When Cairo met with refugees at the house in Barageel, the room was full of clean-scrubbed children, dignified men, and women wearing their best and brightest clothes. It was also a reservoir of quiet desperation. At the mere mention of refugee status papers, a pile of documents accumulates next to this Cairo reporter–as if this magazine had the power to petition the UNHCR. In humble, matter-of-fact tones, people take turns sharing their misery. A man who was shot in the foot during a raid on his village is handicapped for life and can't find work. While he shows his scars, his wife tells how she will give birth soon yet can't afford the Caesarian she knows she needs. Another woman gets tears in her eyes as she recounts how her husband has left home to look for work; he'll come back if he finds the money for the rent, which is due in a few days. Otherwise, she and her children will find themselves on the street. An elderly father of a family also starts to cry as he explains how an injury has rendered him incapable of working and has saddled him with hospital bills he can't pay. A woman tells of how, back in Darfur, soldiers looking for her husband beat her to get her to tell them his whereabouts. She was six months pregnant and miscarried.

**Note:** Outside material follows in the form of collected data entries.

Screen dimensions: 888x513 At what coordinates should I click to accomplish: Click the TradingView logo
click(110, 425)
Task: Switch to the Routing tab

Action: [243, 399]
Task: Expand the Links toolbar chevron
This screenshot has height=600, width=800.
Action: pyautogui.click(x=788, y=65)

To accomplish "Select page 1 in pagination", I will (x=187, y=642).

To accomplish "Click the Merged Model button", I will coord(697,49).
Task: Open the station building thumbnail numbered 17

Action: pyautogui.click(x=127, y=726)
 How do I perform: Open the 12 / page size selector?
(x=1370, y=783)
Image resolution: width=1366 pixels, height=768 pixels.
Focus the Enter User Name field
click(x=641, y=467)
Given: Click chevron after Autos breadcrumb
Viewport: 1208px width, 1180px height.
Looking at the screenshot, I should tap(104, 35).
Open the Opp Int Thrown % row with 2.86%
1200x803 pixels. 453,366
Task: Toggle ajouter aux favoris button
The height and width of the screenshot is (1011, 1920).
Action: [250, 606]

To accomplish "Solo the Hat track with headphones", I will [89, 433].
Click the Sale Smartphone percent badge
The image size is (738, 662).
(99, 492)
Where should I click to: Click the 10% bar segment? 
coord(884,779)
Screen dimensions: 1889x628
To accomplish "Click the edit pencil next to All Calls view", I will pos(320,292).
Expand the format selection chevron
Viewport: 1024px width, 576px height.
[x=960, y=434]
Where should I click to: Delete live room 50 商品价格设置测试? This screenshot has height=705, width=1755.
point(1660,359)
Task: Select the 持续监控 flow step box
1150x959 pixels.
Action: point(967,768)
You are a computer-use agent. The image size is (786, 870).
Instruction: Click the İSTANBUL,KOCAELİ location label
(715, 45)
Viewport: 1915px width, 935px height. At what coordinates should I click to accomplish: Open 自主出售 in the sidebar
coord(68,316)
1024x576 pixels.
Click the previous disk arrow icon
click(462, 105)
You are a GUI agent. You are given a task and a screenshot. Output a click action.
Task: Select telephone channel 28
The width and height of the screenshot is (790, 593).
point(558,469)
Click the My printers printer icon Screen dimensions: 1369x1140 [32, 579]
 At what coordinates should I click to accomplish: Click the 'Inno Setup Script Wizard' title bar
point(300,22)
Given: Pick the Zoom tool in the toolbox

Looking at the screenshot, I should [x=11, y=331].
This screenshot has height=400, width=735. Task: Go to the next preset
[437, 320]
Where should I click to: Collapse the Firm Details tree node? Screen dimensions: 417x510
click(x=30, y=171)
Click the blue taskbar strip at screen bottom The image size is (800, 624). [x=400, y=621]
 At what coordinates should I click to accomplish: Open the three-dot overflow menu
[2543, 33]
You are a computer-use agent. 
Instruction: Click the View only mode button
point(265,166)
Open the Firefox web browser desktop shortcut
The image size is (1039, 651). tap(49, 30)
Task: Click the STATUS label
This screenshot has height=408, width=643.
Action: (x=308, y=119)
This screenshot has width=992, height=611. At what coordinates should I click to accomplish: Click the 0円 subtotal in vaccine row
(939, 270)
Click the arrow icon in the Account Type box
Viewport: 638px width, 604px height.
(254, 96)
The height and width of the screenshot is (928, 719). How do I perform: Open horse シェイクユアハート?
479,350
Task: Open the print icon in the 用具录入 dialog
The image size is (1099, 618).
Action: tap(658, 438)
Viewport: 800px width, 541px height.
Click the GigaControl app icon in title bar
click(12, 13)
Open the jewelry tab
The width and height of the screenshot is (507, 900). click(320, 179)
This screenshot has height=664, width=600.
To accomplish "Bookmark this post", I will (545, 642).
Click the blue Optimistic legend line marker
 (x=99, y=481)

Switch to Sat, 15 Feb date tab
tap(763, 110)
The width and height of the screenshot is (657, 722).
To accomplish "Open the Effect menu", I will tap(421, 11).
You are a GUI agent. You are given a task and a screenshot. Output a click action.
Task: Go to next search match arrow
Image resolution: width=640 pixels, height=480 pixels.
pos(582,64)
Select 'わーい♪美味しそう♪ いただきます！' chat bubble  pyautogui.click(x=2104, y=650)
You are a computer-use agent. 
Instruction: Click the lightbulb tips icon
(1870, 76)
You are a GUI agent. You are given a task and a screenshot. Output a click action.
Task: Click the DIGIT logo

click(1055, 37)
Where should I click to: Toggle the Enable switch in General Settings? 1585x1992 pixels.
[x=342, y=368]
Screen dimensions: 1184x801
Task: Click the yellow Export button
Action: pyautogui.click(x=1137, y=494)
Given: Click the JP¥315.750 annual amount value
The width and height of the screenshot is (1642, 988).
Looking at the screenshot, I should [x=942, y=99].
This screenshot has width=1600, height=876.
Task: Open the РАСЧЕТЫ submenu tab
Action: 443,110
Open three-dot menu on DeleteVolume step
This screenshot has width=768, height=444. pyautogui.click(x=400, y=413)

Unfortunately, there is nothing unusual about these terrible stories. Darfuris find themselves in the painful circumstances of all refugees from war-torn regions. But in their case, they are stranded in limbo, with the international community recognizing that they are indeed refugees, yet waiting to help them re-settle out of hope that the Darfur crisis will be solved quickly. According to Dessalegne of the UNHCR, the European Union benchmark for temporary asylum is "maximum two years"–meaning that within a year the status and options of Darfuri refugees in Egypt should be clarified. In the meantime, those living in Cairo are ekeing out what can barely be called a living on the edges of the city.